SHP 272

IN THE MATTER OF AN ARBITRATION

BETWEEN:

CANADIAN NATIONAL RAILWAY COMPANY

(the "Company")

-and -

CANADIAN BROTHERHOOD RAILWAY CARMEN OF THE UNITED STATES AND CANADA

(the "Union")

GRIEVANCE RE CARMAN R.A. ROUND

SOLE ARBITRATOR: Michel G. Picher

 

APPEARING FOR THE UNION:

Tom Wood

John Moore-Gough

 

 

APPEARING FOR THE COMPANY:

S.A. MacDougald

L.F. Caron

D. A. Watson

A hearing in this matter was held in Montreal on July 19, 1989.

 

 

AWARD

This grievance concerns the discharge of Carman R.A. Round, of Thornton Yard, Vancouver, for the accumulation of demerits effective April 11, 1988. The joint statement of issue filed at the hearing is as follows:

JOINT STATEMENT OF ISSUE:

On March 23, 1988, Carman Round attended two investigations. Following the investigations, the Company issued one CN form 780 assessing 30 demerits effective March 4, 1988, "for continued unacceptable work attendance".

One further CN form 780 was issued advising Carman Round of his discharge effective April 11, 1988, "for accumulation of 60 demerits or more".

The Brotherhood contends that Carman Round was unjustly dealt with in that the use of one CN form to assess discipline for the two investigations was not clearly indicated that the discipline on the CN form 780 was excessive.

The Brotherhood requests that the 30 demerits be reduced and that he be reinstated with full compensation, seniority rights and benefits. The Company has declined the Brotherhoodís appeal.

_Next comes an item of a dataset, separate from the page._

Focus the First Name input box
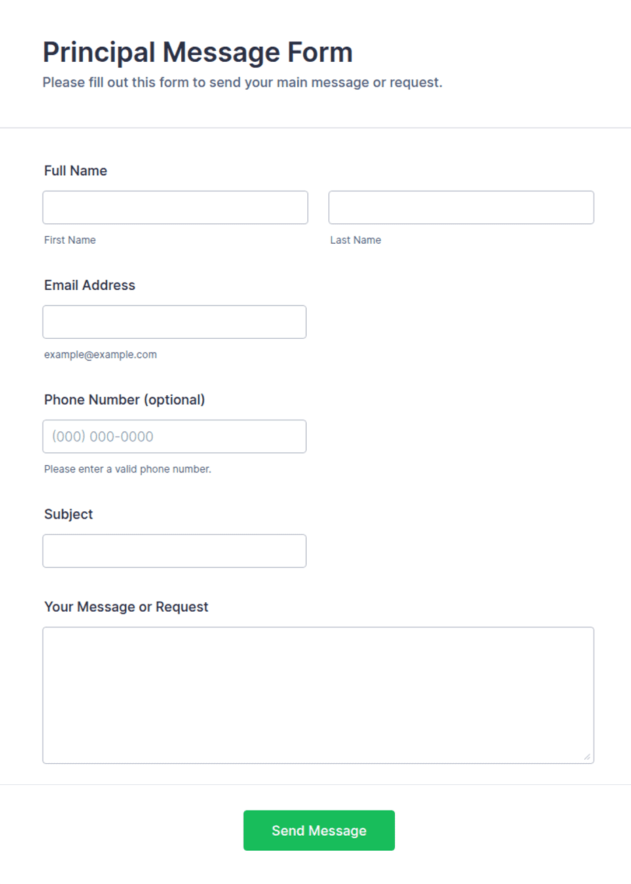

The material establishes that Carman Round has been employed by the Company since November of 1972, and progressed to the position of Carman Lead Hand at Thornton Yard, Vancouver at the time of his discharge. It is common ground that he is a drug addict and that he has had chronic problems with respect to maintaining regular attendance at work for a good number of years. It is common ground that between May of 1985 and January 1987 Mr. Round was disciplined on some six occasions for various infractions relating to poor timekeeping in the form of being absent without authorization, leaving work early, being late for work and failing to observe procedures in respect of punching out.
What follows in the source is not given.